Gwenna coughed out a laugh. “I don’t think we’ve been safe since before Hull’s Trial, but this spot…” She glanced out at the narrow strip of broken stone once more, at the greedy sea. “I’d say it’s as good as any. We’re out of sight from the air. It’s too rocky to land a boat. They can’t patrol everything on foot.” She shrugged.
“They,” the leach said, leaning hard on the word, the obvious question left unspoken.
“Kettral,” Annick said flatly. Instead of eating, she’d been tending to her bows, unrolling dry string from the barrels, checking the mech
anical action on the flatbow to see that it hadn’t been damaged. It occurred to Gwenna suddenly that they were all moving about as though the stars shed as much light as the sun. It was hard to remember what it had been like before Hull’s Hole, before drinking from the eggs of the slarn, but she was pretty sure it would have been tough to see her hand in front of her face. Did the bastards who destroyed the Widow’s Wish share the same advantage?
“We don’t know they’re Kettral,” Talal said. “Not for certain.”
Gwenna raised her brows. “Soldiers flying on a bird? Lobbing Kettral munitions?”
The leach frowned. “Could be civilians. Someone who found the birds and the bombs after the Eyrie tore itself apart.”
“Unlikely,” Annick said.
Gwenna stared up into the night sky, trying to reason it through. Whoever carried out the attack on the Wish had managed not only to wrangle a bird, but to fly one; fly it effectively. And then there were the munitions to consider. You didn’t need to be a genius to set off a starshatter, but to hit a ship from any height, to calculate the ordnance necessary to sink a vessel of that size …
“The good news,” she said finally, “is that the birds are here. One bird, at least. As for the rest of it—we always knew there might be Kettral left on the Islands, a Wing or two gone rogue.”
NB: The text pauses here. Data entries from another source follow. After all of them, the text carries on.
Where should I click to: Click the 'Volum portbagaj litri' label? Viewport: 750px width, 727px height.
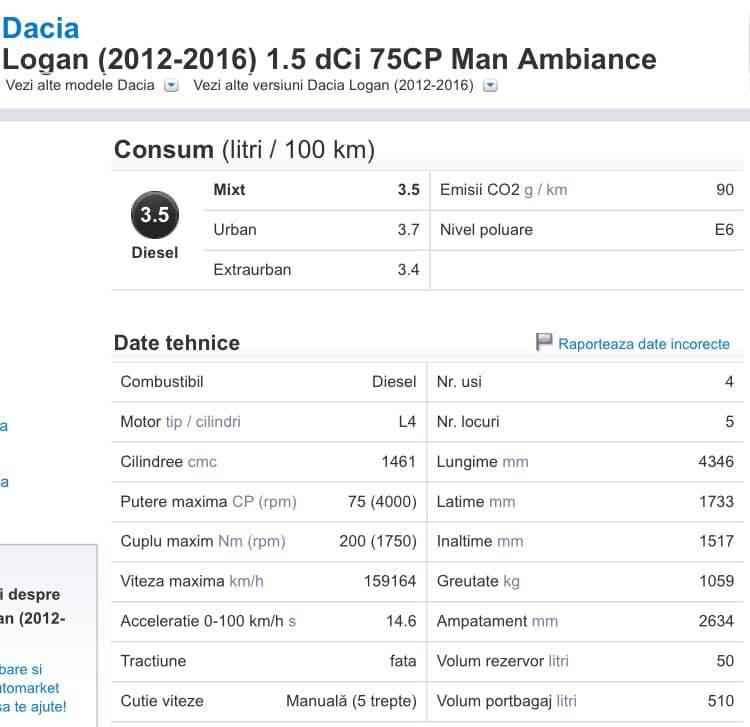pyautogui.click(x=506, y=701)
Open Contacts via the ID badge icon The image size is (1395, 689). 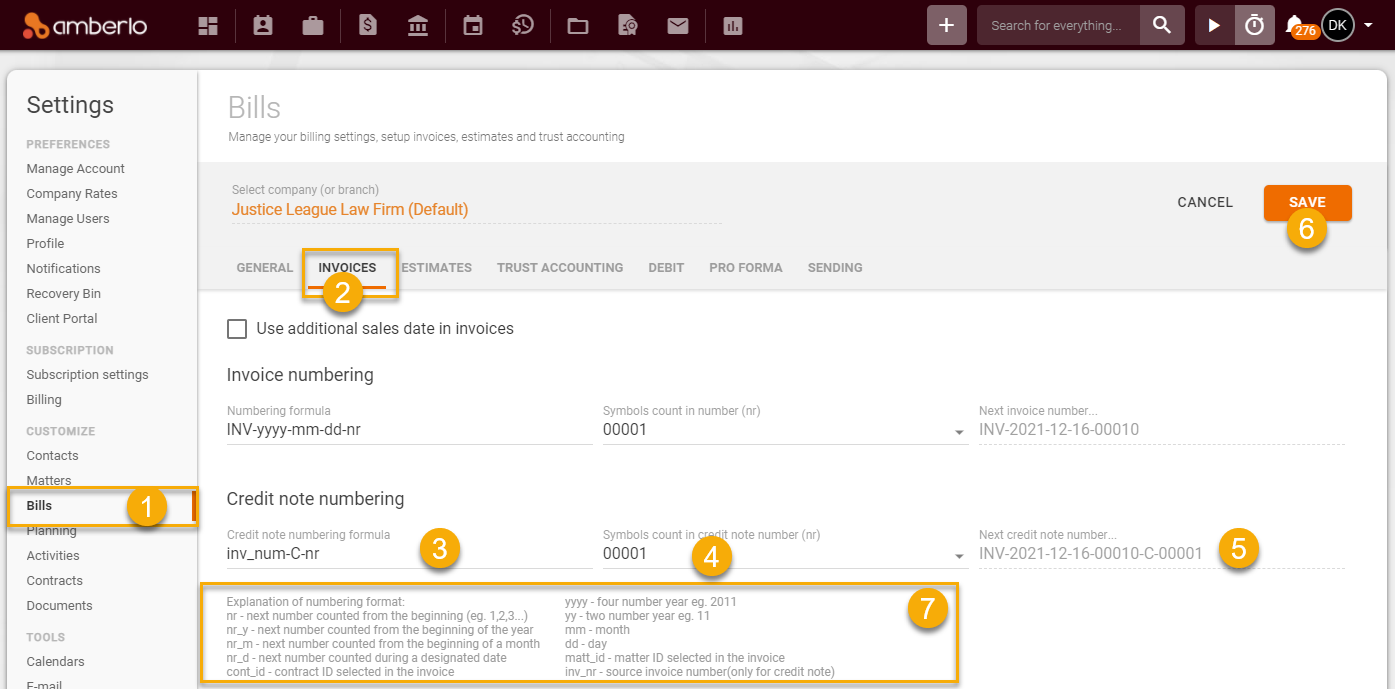(x=262, y=25)

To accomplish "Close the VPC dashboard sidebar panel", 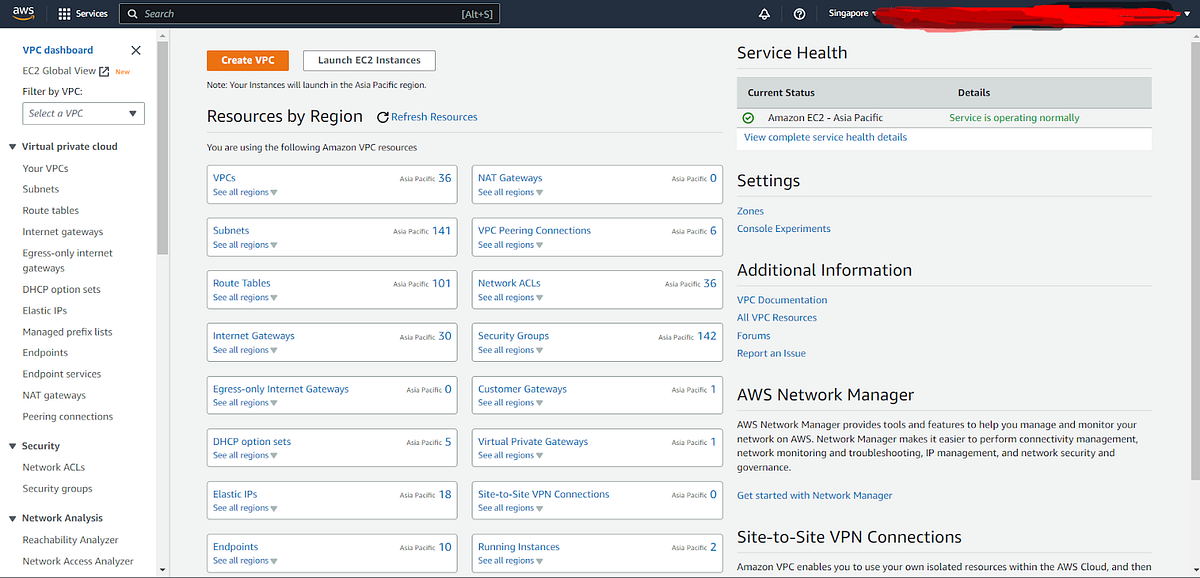I will pyautogui.click(x=136, y=50).
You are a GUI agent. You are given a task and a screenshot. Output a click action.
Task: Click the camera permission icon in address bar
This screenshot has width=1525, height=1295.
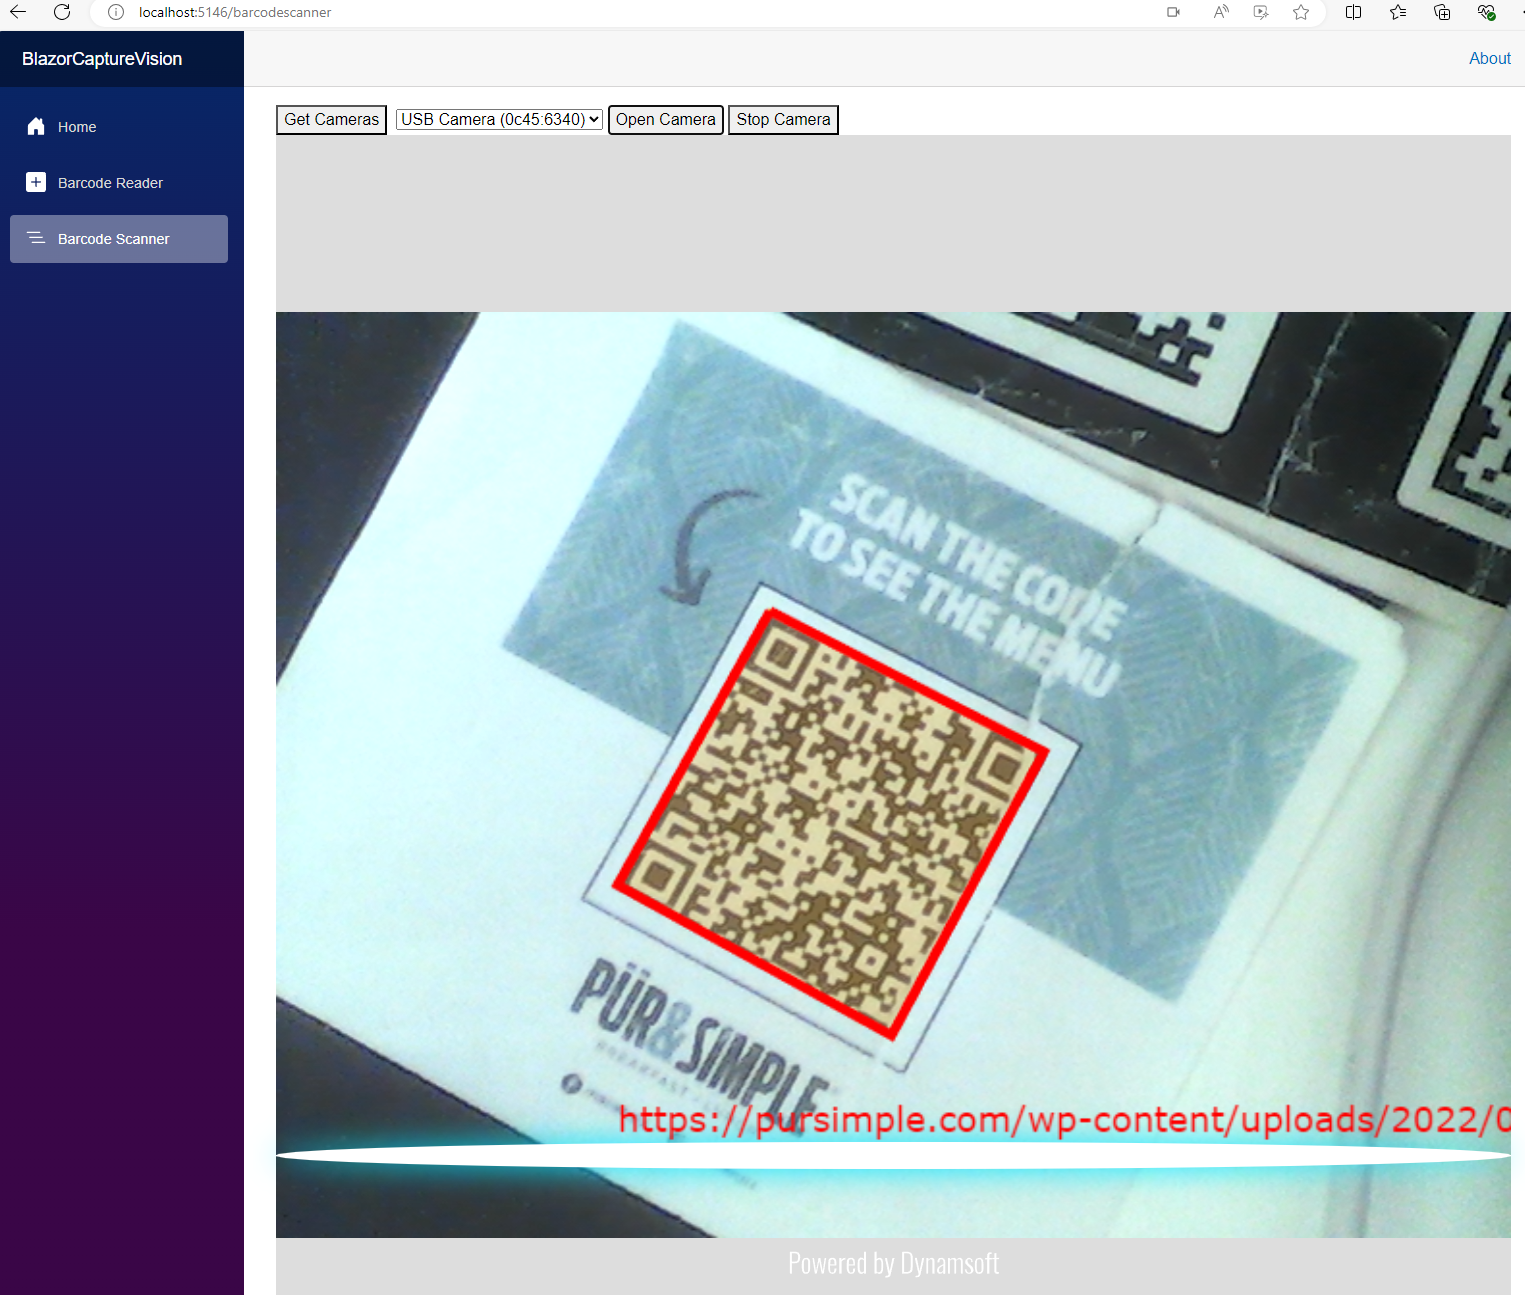point(1173,12)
“I was hoping for pirates,” Talal replied. “Drunken pirates.”
Gwenna half smiled. It was the sort of crack that Laith might have made. Then she thought back to what had happened to Laith. Her smile withered.
“And what have we all learned,” she asked grimly, “about hoping for shit?”
* * *
It was still dark when Gwenna woke to the smell of smoke.
Annick was curled in a bony ball just a few feet away, while Talal sat up outside the cave, keeping watch. Over his shoulder she could see the bright stars of the Smith’s hammer dipping into the waves. A couple of hours until dawn, then. An odd time for someone to be lighting fires. Large fires.
Gwenna sat slowly, suppressing a groan. A few hours of sleep on the stones and the muscles of her back and shoulders were twisted into knots. She stretched her neck one way, then the next, buckled her blades across her back, and moved out to the front of the cave.